The first image of the James Webb Space Telescope did not disappoint. Although it’s just one sample of what the telescope can achieve, it is stunning.
Imagine the image is but a grain of sand on the biggest beach you’ve ever been on. This grain of sand, this image, shows countless galaxies each with billions of stars. Now imagine billions of grains of sands and you start to understand how big, how vast the known universe is. And while the James Webb Space Telescope can peer over 13 billion years into the past, almost to the what we think is the age of the universe, it will also be able to detect whether other planets could have an atmosphere that can support life as we know it. It’s just stunning. Tomorrow NASA will reveal several more images.
The James Webb Space Telescope is an international collaboration that includes NASA, the member states of the European Space Agency and the Canadian Space Agency. Read more on Canada’s contributions.
Here’s is the text that released with the image:
“On Monday, July 11, President Joe Biden released one of the James Webb Space Telescope’s first images in a preview event at the White House in Washington. NASA, in partnership with ESA (European Space Agency) and CSA (Canadian Space Agency), will release the full set of Webb’s first full-color images and spectroscopic data during a televised broadcast beginning at 10:30 a.m. EDT (14:30 UTC) on Tuesday, July 12, from NASA’s Goddard Space Flight Center in Greenbelt, Maryland. Learn more about how to watch.”

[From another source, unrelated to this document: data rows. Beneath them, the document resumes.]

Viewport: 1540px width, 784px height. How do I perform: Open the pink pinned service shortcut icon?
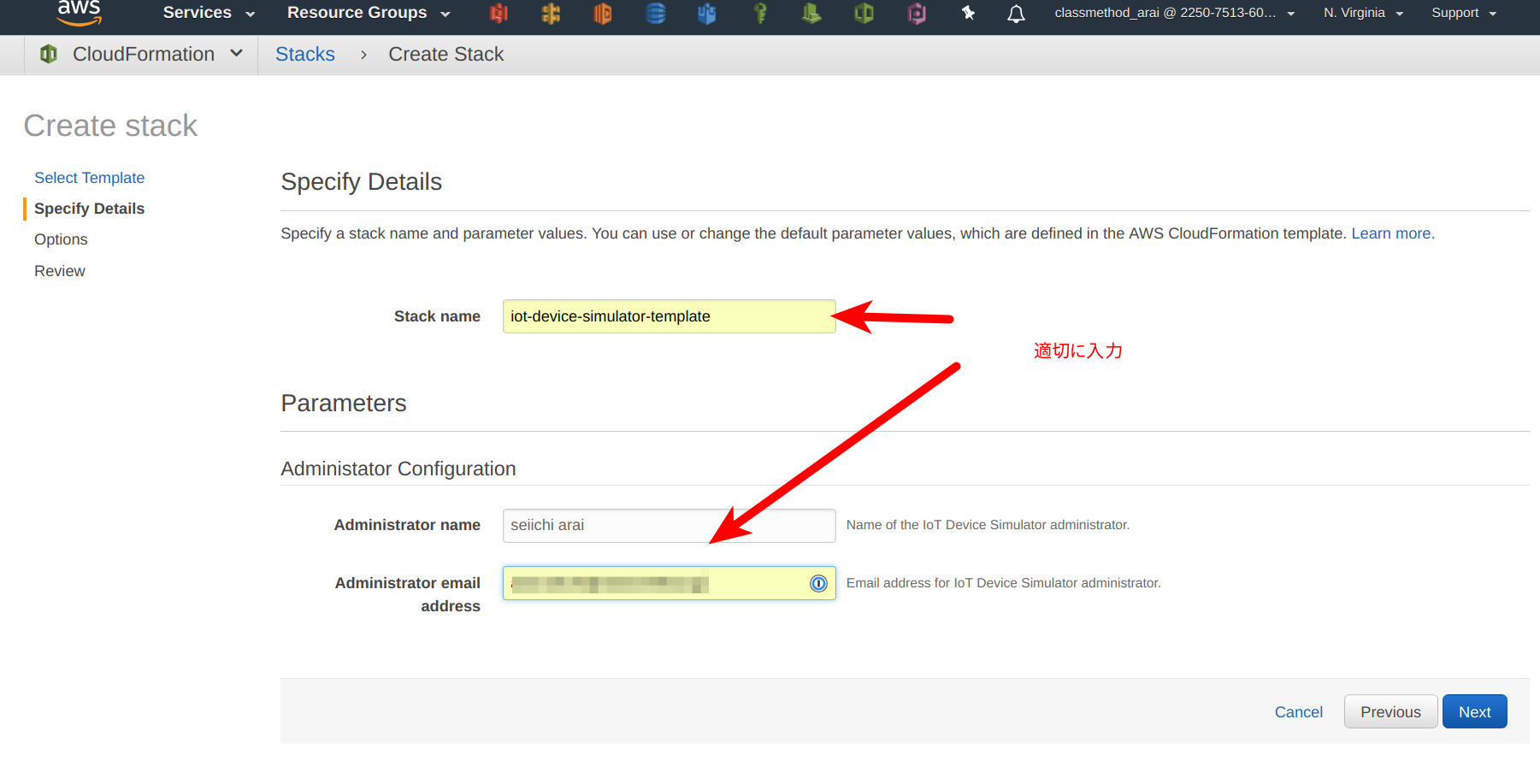point(916,13)
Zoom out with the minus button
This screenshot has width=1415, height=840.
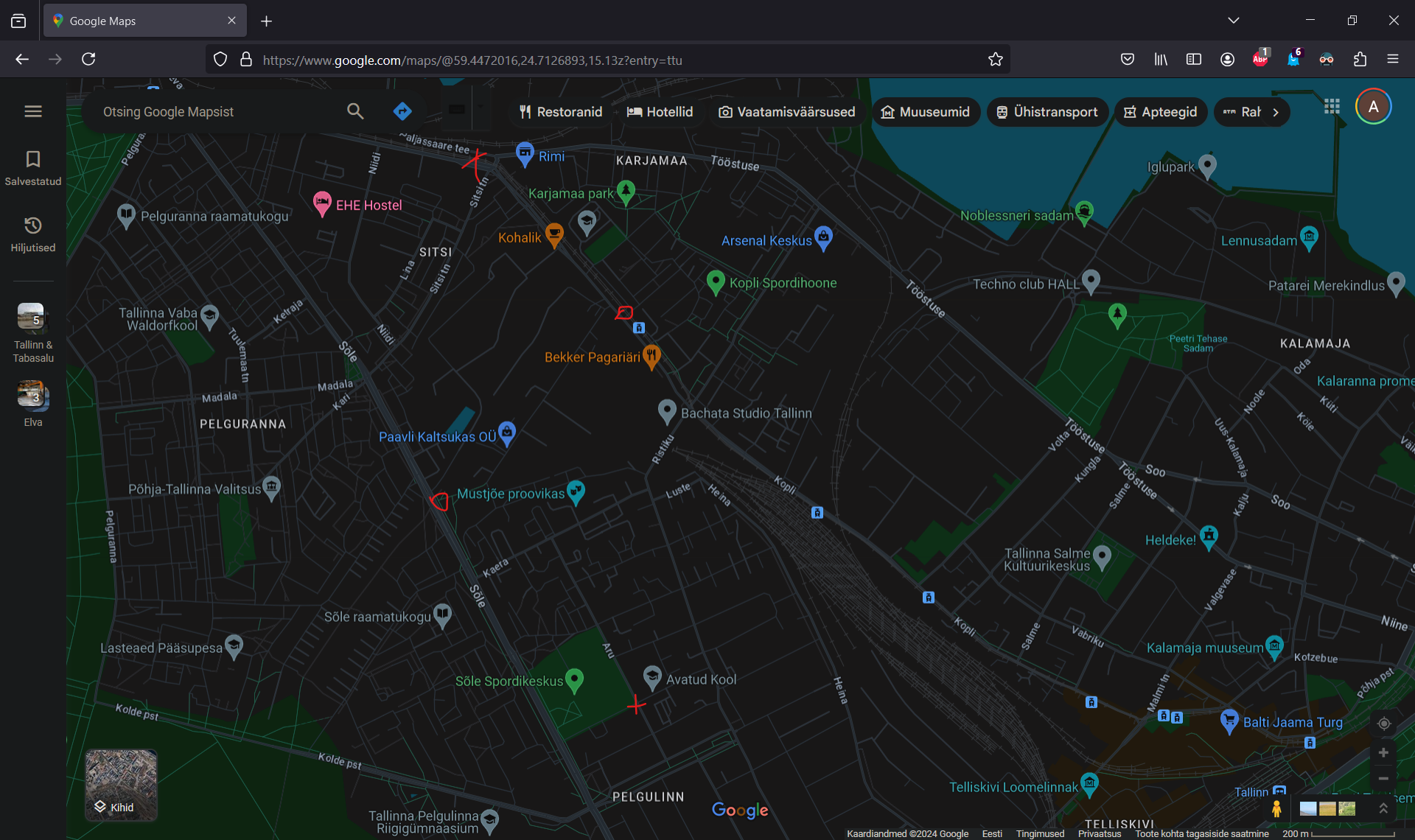(1383, 779)
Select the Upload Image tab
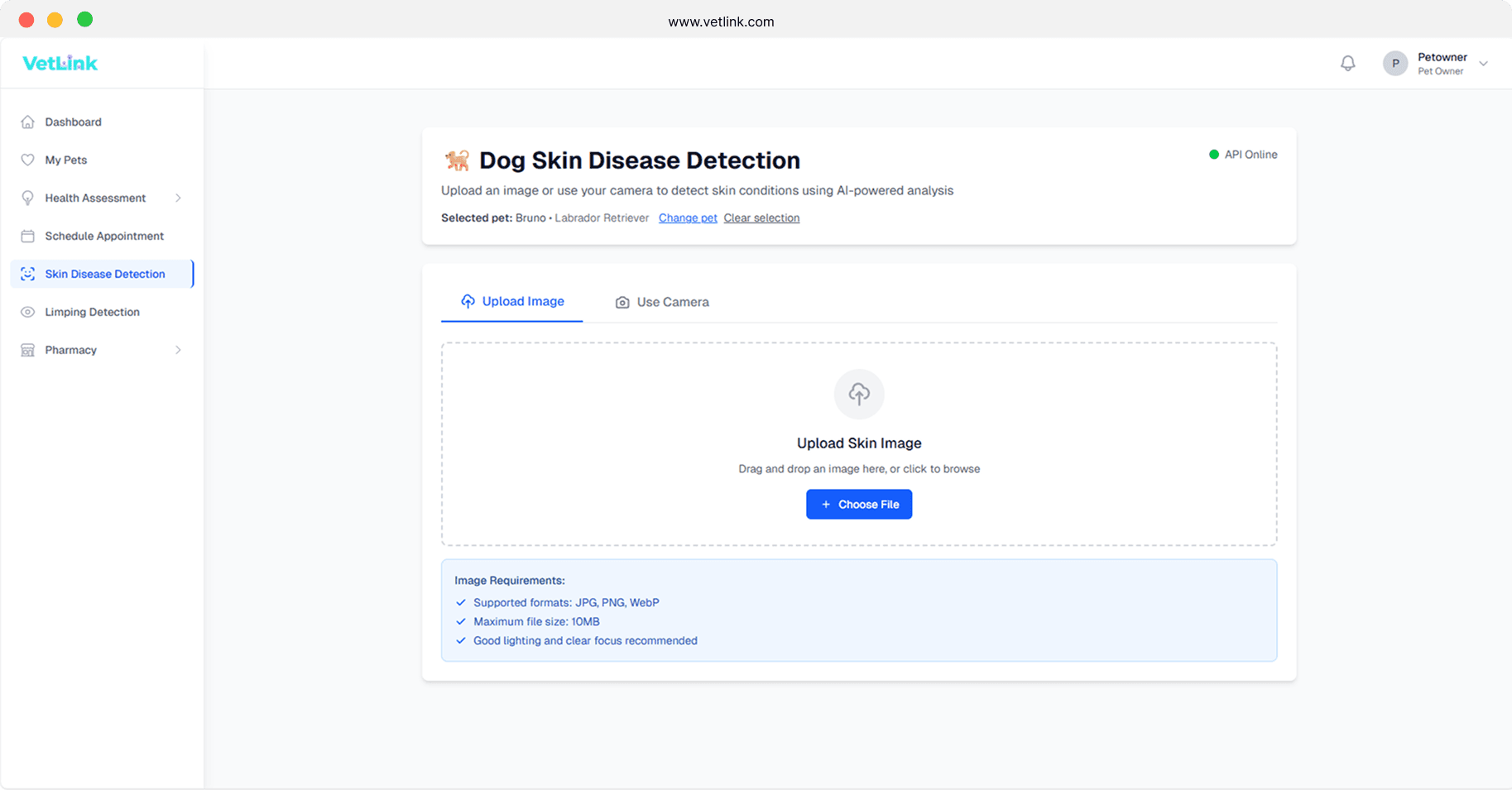The width and height of the screenshot is (1512, 790). 511,301
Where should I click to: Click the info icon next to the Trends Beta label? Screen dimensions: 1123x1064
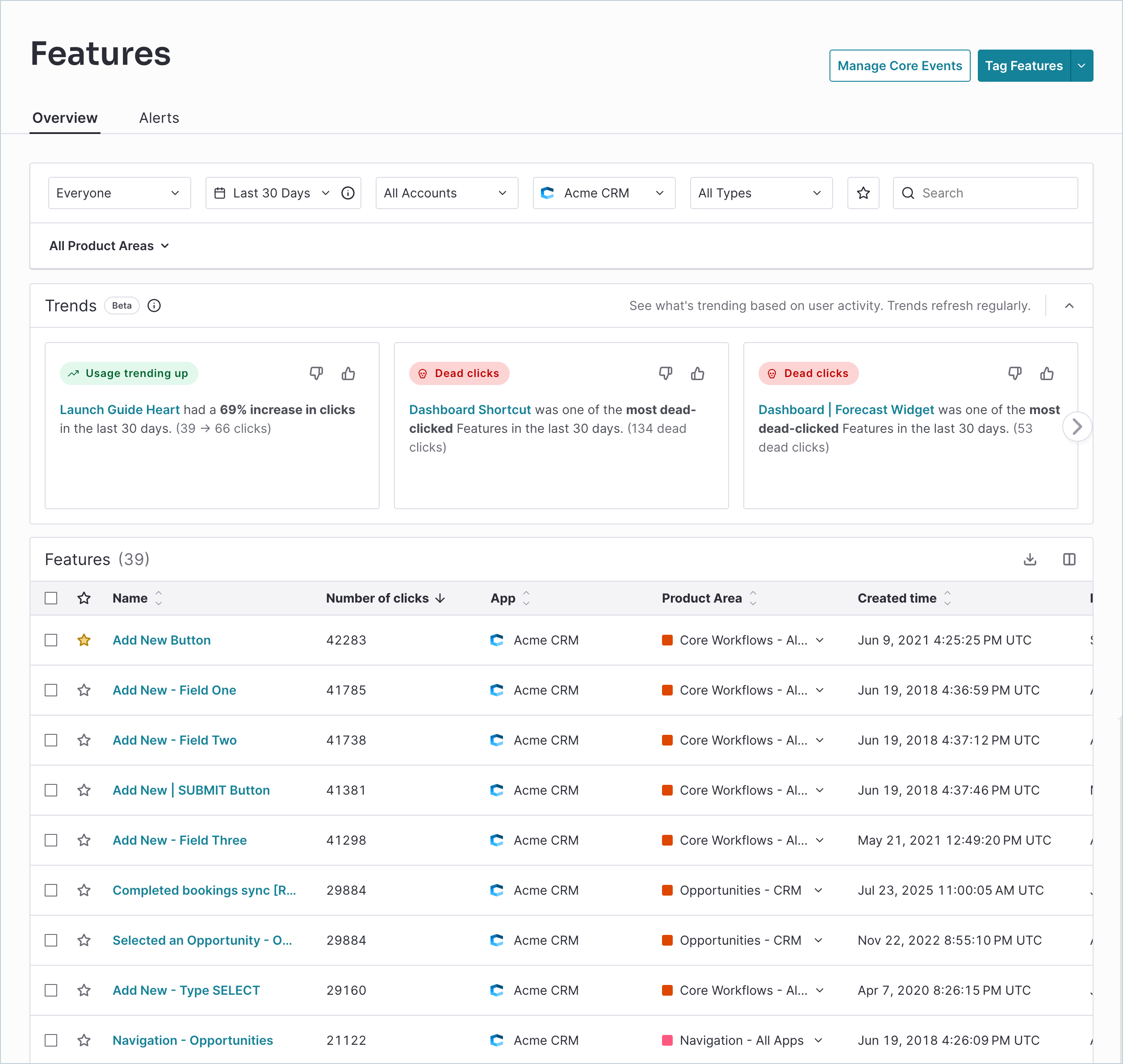[x=154, y=306]
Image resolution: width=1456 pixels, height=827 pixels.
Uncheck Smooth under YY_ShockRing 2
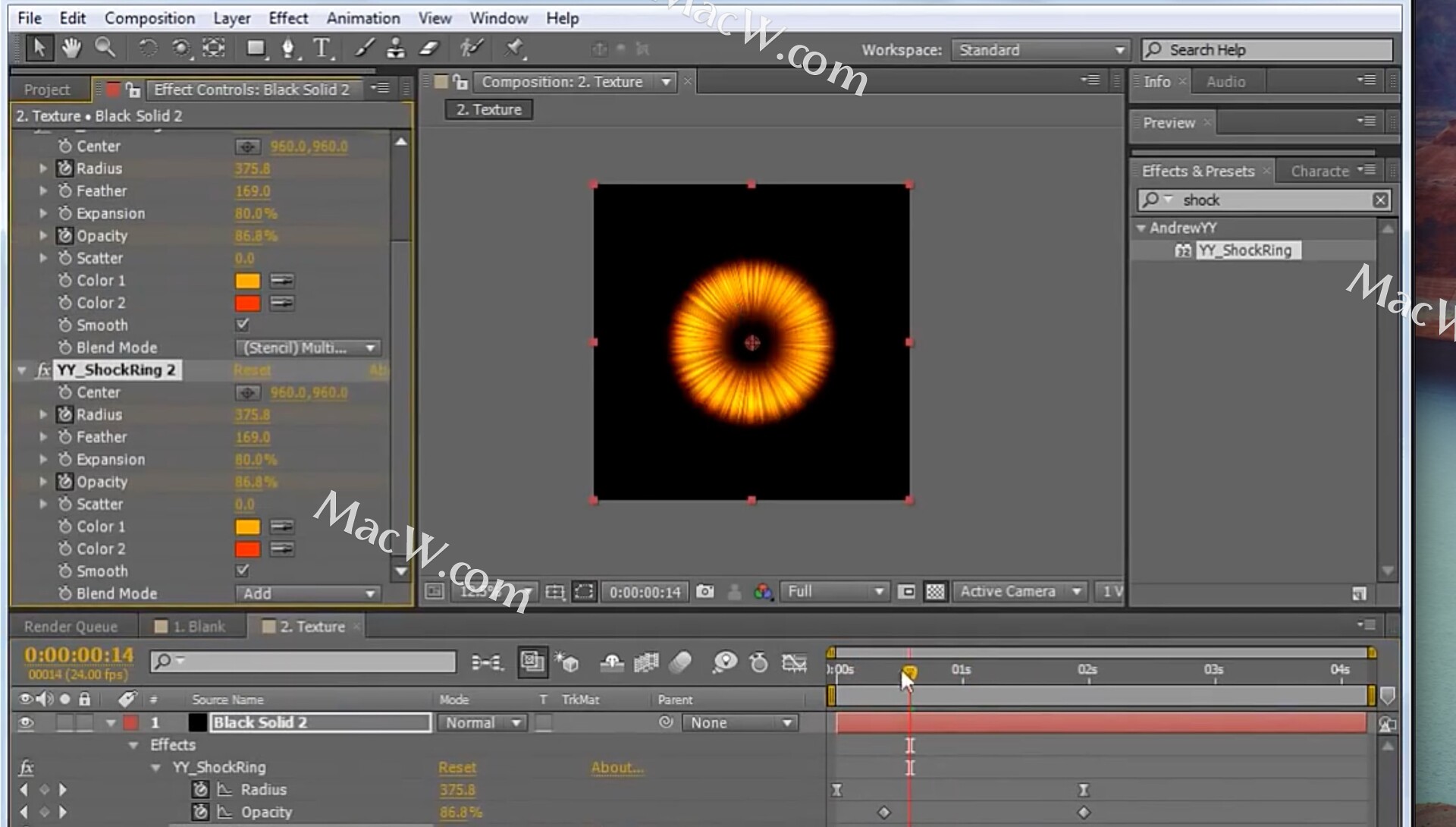[243, 571]
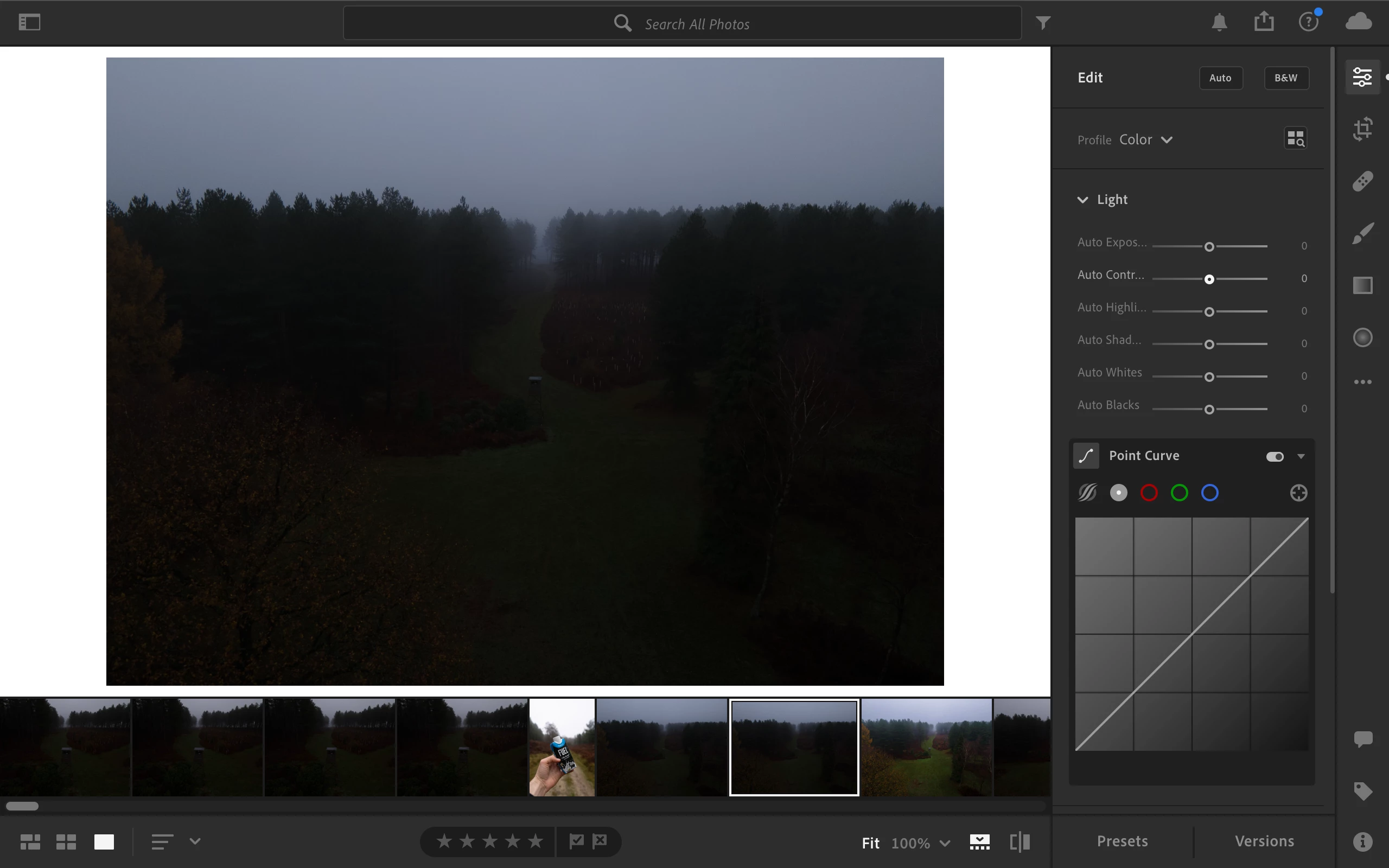The image size is (1389, 868).
Task: Open the Linear Gradient tool
Action: tap(1362, 285)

“This first image from NASA’s James Webb Space Telescope is the deepest and sharpest infrared image of the distant universe to date. Known as Webb’s First Deep Field, this image of galaxy cluster SMACS 0723 is overflowing with detail. Thousands of galaxies – including the faintest objects ever observed in the infrared – have appeared in Webb’s view for the first time. This slice of the vast universe covers a patch of sky approximately the size of a grain of sand held at arm’s length by someone on the ground.”